#### [Exercise data]
****************

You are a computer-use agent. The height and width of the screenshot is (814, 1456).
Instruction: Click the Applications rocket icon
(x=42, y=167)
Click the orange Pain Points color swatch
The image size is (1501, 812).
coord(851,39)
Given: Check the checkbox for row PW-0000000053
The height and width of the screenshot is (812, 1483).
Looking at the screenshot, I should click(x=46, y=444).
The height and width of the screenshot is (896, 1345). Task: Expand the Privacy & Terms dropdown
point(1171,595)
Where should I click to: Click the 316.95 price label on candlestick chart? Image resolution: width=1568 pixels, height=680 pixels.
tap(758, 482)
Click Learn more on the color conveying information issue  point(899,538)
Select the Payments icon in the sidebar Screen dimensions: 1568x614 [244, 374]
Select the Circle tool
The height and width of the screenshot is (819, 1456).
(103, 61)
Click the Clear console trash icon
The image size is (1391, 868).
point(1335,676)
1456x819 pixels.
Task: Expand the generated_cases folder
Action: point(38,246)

****************

#### [Exercise aim]
Begin at the line that has "Given: Check the" in the entries above; stop after the line that has "Click Learn more". Transcribe exactly those lines and no others.

#### [Reply to the task]
Given: Check the checkbox for row PW-0000000053
The height and width of the screenshot is (812, 1483).
Looking at the screenshot, I should click(x=46, y=444).
The height and width of the screenshot is (896, 1345). Task: Expand the Privacy & Terms dropdown
point(1171,595)
Where should I click to: Click the 316.95 price label on candlestick chart? Image resolution: width=1568 pixels, height=680 pixels.
tap(758, 482)
Click Learn more on the color conveying information issue  point(899,538)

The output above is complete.